Many workers shy away from retail jobs believing they're occupations with low pay, low benefits and low opportunity. Is this true? Are they mostly dead-end, minimum wage jobs?
Recent research suggests that while these jobs do not pay as well as jobs in the manufacturing sector, large, modern, multi-establishment retail chains pay better than many people believe and offer better opportunities for advancement than many other occupations.

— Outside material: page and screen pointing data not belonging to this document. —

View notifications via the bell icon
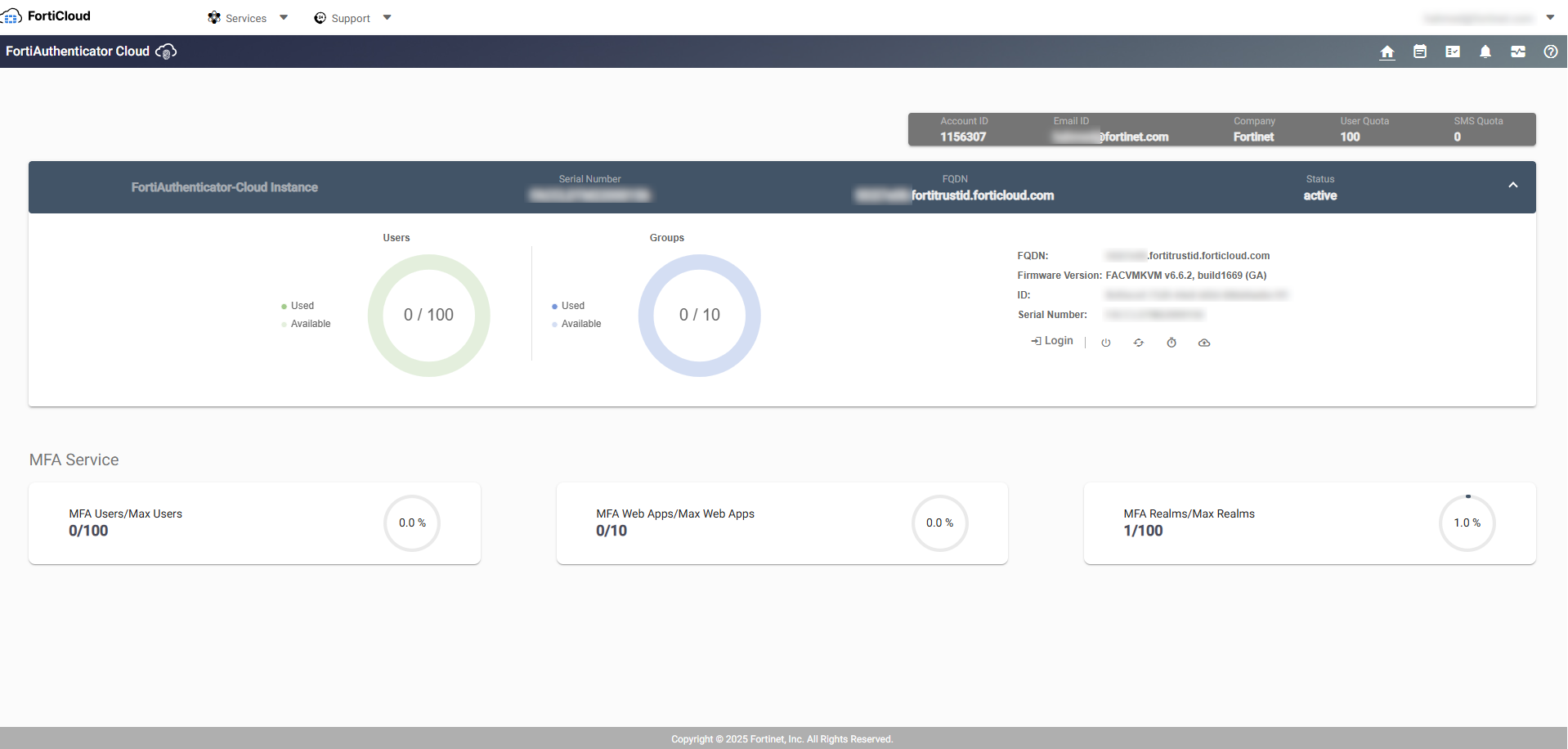This screenshot has height=749, width=1568. point(1485,52)
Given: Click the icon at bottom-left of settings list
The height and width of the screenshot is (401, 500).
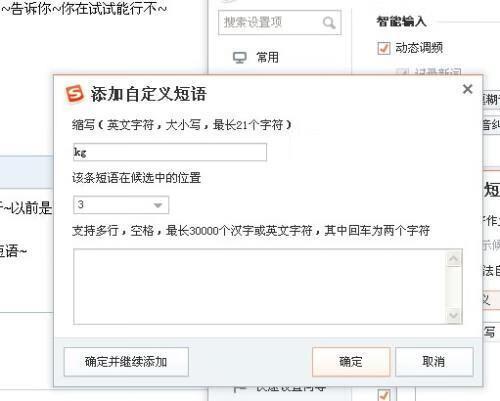Looking at the screenshot, I should coord(240,389).
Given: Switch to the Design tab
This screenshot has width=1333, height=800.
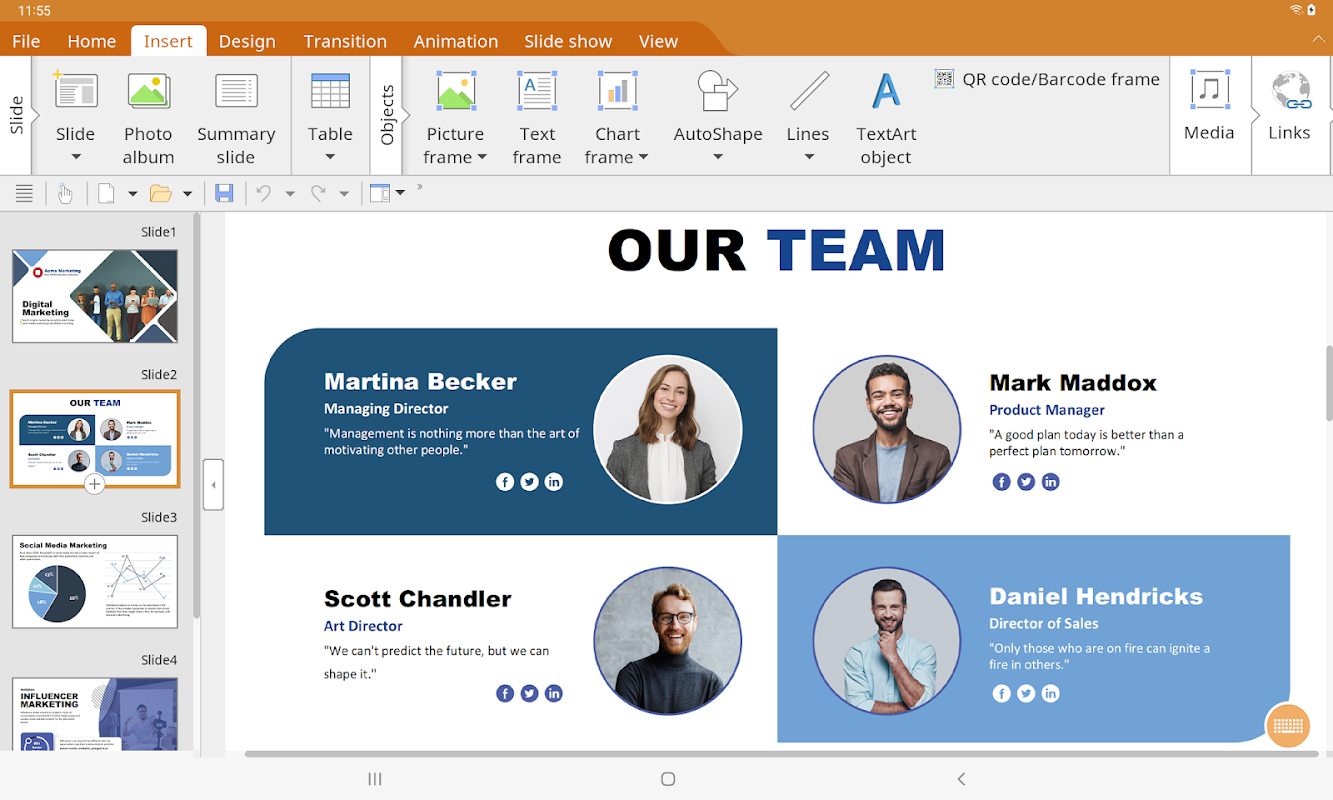Looking at the screenshot, I should pos(247,41).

The research, "Do Large Modern Retailers Pay Premium Wages?" by Brianna Cardiff-Hicks, Francine Lafontaine and Kathryn Shaw for the National Bureau of Economic Research, finds that the average hourly wage in retail is approximately 68 percent of the wage paid in manufacturing. However, retail pays better than service sector jobs: "...service occupations paid $13.97 and $11.15 for men and women, respectively, while retail occupations paid $16.28 and $12.79..."
In addition, although retail jobs pay less on average than manufacturing jobs, employment in manufacturing has declining, while the growth in retail has been "pronounced." In 1963, multi-establishment retail chains accounted for 20 percent of all retail. But by 2000, the share had grown to 35 percent, and it has continued to grow since.
Furthermore, and importantly, retail jobs offer more opportunity for advancement than most other jobs due to the high rate of growth of retail establishments and the multi-tiered nature of these firms. And when workers advance, their pay rises considerably. For example, the authors find that
"an entry level cashier in a Wal-Mart store earns $8.48 per hour, but a Supervisor earns $14.38 per hour. Turning to jobs that are salaried, pay rises: a Shift Manager earns $62,837 and a Store Manager earns $92,462. Wal-Mart is at the mid-point of our set of cases. Starbucks pays less; its establishments are smaller. The high-end grocery and big-box stores, of Whole Foods and Costco, pay higher wages. While these are but a few examples, they illustrate well some of the overall patterns revealed in the analyses..."
There is, of course, the chance that technological change such as retail delivery by drones will make these jobs less attractive in the future. But for now, the bottom line for the authors is "The retail sector pays considerably less than manufacturing, but as the manufacturing sector has declined over time, the growth of modern retail chains has increased retail wages and provided more promotion opportunities, particularly for the more able worker."